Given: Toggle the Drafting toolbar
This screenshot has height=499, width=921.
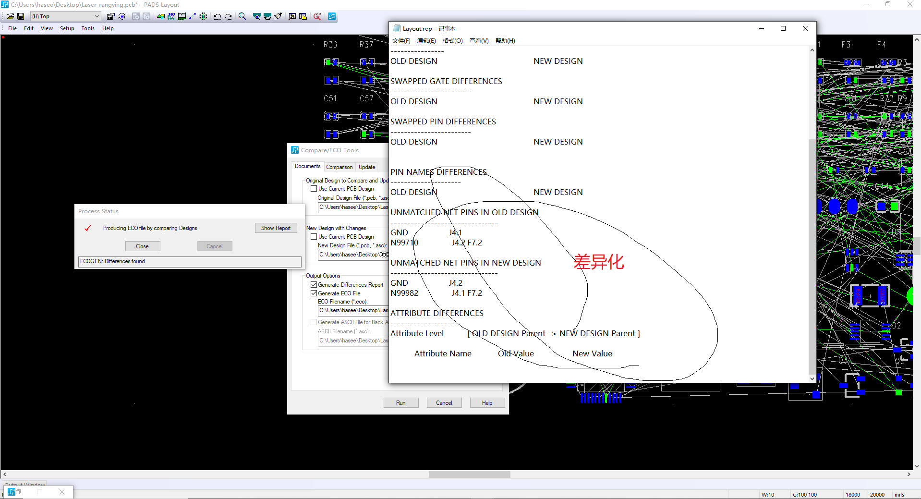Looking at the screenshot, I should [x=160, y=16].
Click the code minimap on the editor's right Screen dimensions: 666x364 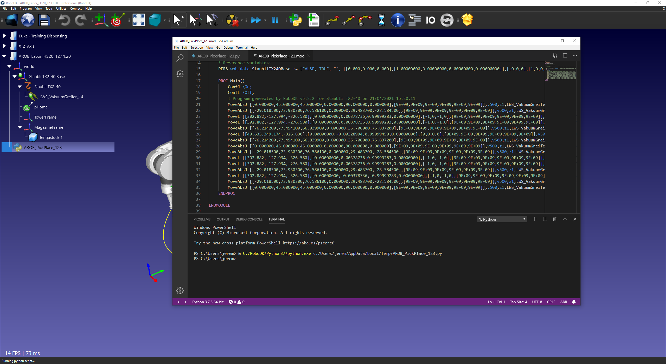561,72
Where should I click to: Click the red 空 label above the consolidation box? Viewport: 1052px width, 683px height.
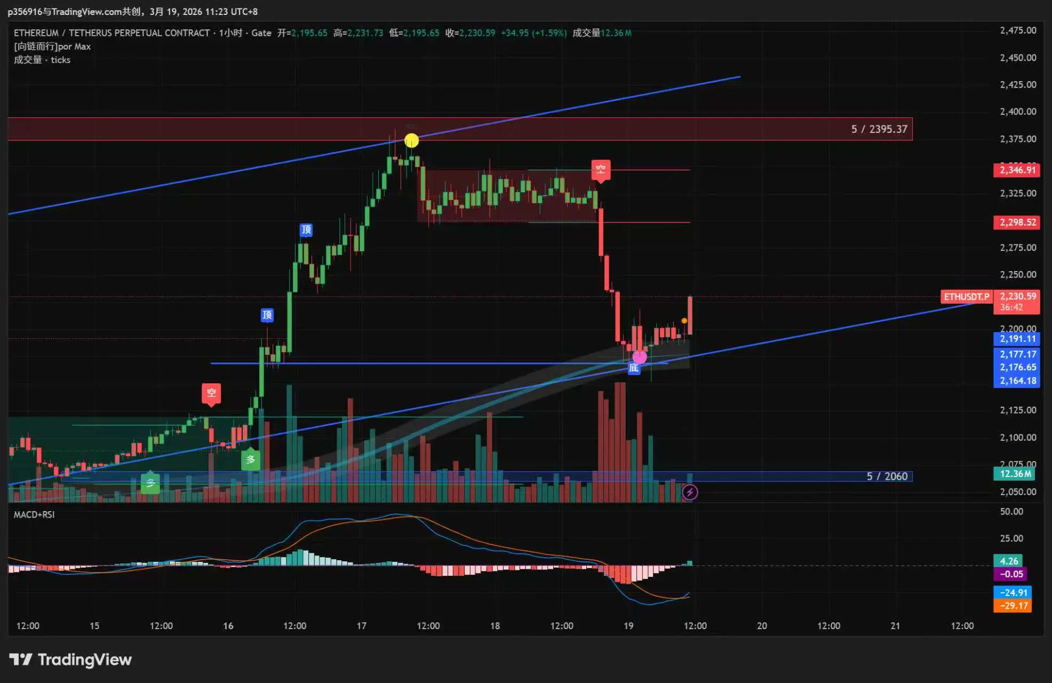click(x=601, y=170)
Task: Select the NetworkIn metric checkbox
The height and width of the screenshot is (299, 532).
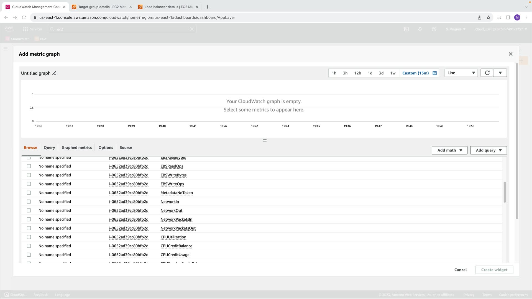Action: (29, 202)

PROBLEM DETAILS:
Would you retype exactly the lines running from the line that contains "Where should I" through the end of the listing above, both included? Skip every picture.

OUTPUT FOR THIS TASK:
Where should I click to: Click the red 空 label above the consolidation box? Viewport: 1052px width, 683px height.
click(x=601, y=170)
Task: Select the NetworkIn metric checkbox
The height and width of the screenshot is (299, 532).
Action: (29, 202)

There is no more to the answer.